To make software, developers write computer code - which we'll just call code. To understand this in greater detail, we need to understand a little bit about how computers work. Despite recent movies that make computers and robots seem to have minds of their own - they don't. Computers are just pieces of metal connected to other pieces of metal. They don't understand English. And they don't understand Spanish or Mandarin either. What they do understand is binary - which is just a bunch of ones and zeroes.

In fact, even simple text like "HELLO THERE!" is really 01001000 01000101 01001100 01001100 01001111 00100000 01010100 01001000 01000101 01010010 01000101 00100001 to the computer.

Technically, we can write software with just ones and zeroes, but that's a bit difficult. Because of this, computer scientists have created what are known as computer programming languages which resemble human language a bit more. These computer scientists also wrote software that break the programming language down into ones and zeroes so that the computer can understand it. Thus, we can communicate with the computer by writing code using a programming language - and then another piece of software that interprets that code into ones and zeroes so that the computer can understand what we're telling it.
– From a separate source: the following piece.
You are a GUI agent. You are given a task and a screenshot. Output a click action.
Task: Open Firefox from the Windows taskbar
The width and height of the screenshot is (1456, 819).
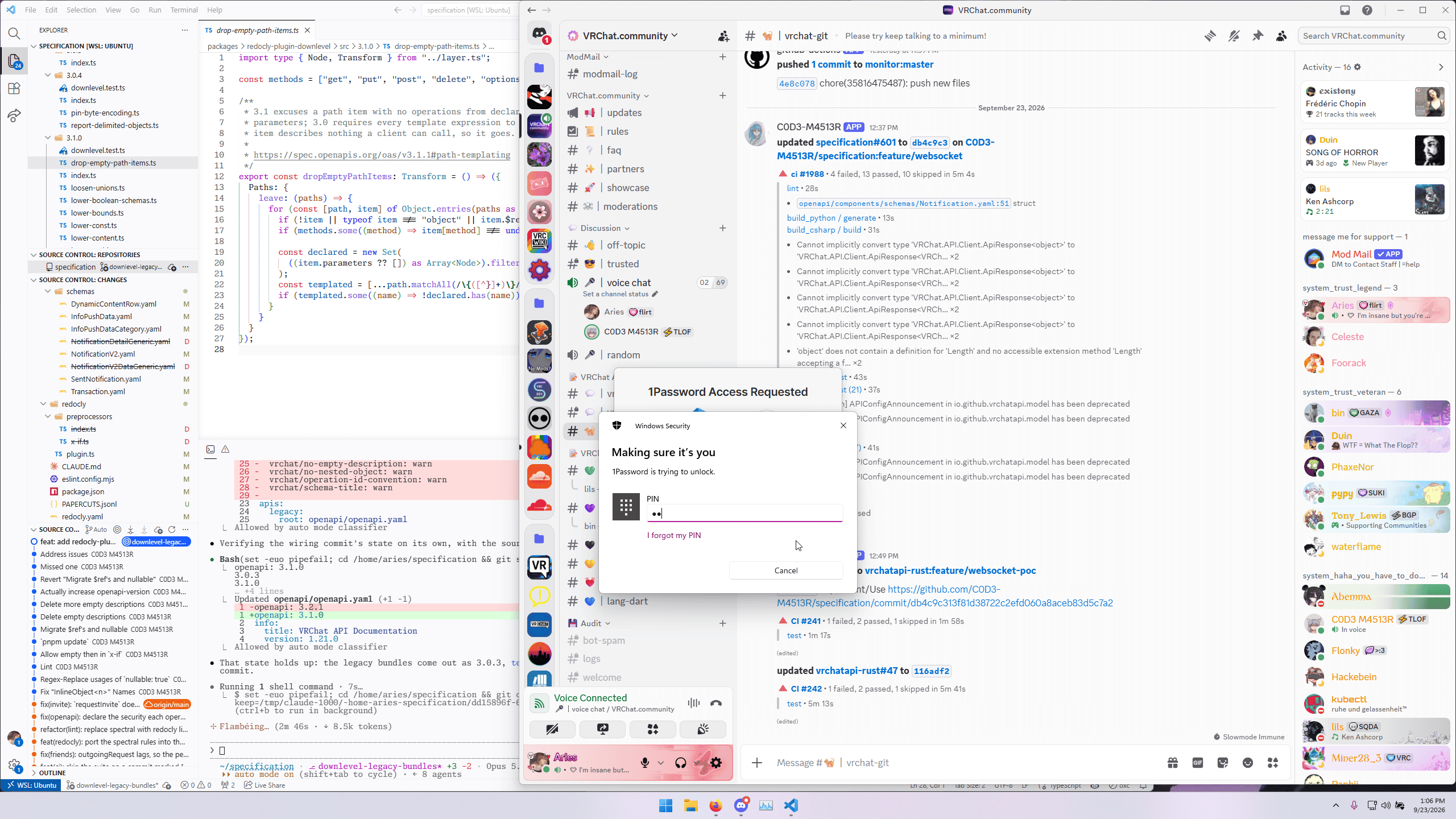pos(715,805)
In the end, the bulk of a developer's day is writing code using a programming language like we've described. Examples of languages that you may have heard of include HTML, JavaScript, Ruby, and Python. In fact, there are hundreds of programming languages in existence, and each one specializes in something unique. For example, HTML is used for websites, and SQL is used for databases. At times, multiple languages are used together. In fact, most websites include a combination of HTML, CSS, and JavaScript in addition to other languages as well.

In some companies, developers may write code for nearly 100% of the time, while in other companies the day may also contain meetings of various sorts. These may include meetings of developers amongst themselves, developers with business managers, or developers with outside clients. These meetings are often great vehicles for allowing developers to understand exactly what they're being asked to create.

If you're considering becoming a software developer, I recommend shadowing a software developer for a day. This will help you really envision what the day-to-day looks like, and can give you a sense as to whether it's something you can imagine yourself doing. Keep in mind that the day-to-day can vary across companies, but seeing even one in action will give you a solid baseline and help you determine whether software engineering is within the ballpark of being your desired career.